» **TASK INSTRUCTIONS**
Answer these questions using the Allen Lim excerpt below.
(a) What must you do to your body if you want to get better, faster, or stronger?
(b) For which team was Allen Lim once director of sports science and training?
(c) With whom did he co-author the Feed Zone Cookbook?

» **EXCERPT TO READ**

Secrets of Top Tri Coaches: Allen Lim
The napkin sketch for your best season ever
When it comes to training for peak performance, stress is good. To a certain extent. If you want to get better, faster, or stronger, you have to overreach (stress your body). But for too many athletes, there comes a point where your body’s response to the stress becomes a negative, not positive thing. That means you end up over-trained. Burned out. And with a bunch of bad training sessions, races, and even seasons.
So how do you get to the line without crossing it? Turn to Allen Lim, Ph.D. He’s the sports physiologist who was once director of sports science and training for Team RadioShack and is currently founder of Skratch Labs and co-author (with Biju Thomas) of the Feed Zone Cookbook. With a few words and a back-of-an-envelope sketch, he sums up how to maximize your training and what happens when you dip into the danger zone.

» **DATA BELOW**
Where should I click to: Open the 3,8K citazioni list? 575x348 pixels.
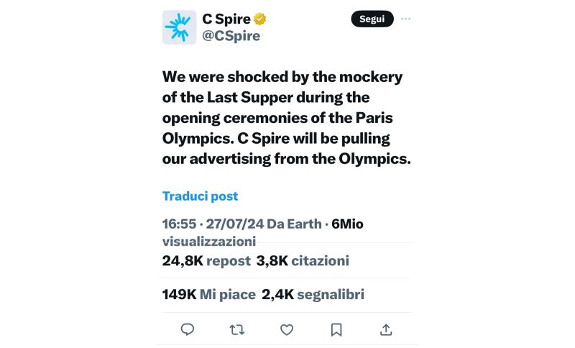click(303, 261)
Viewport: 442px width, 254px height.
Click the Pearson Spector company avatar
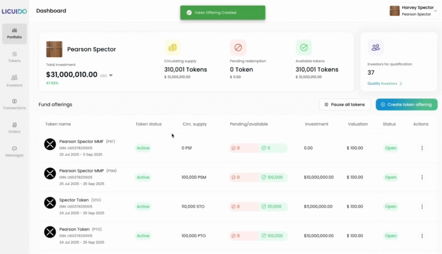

» **RESPONSE TO THE TASK**
(a) Overreach, meaning stress your body.
(b) Team RadioShack.
(c) Biju Thomas.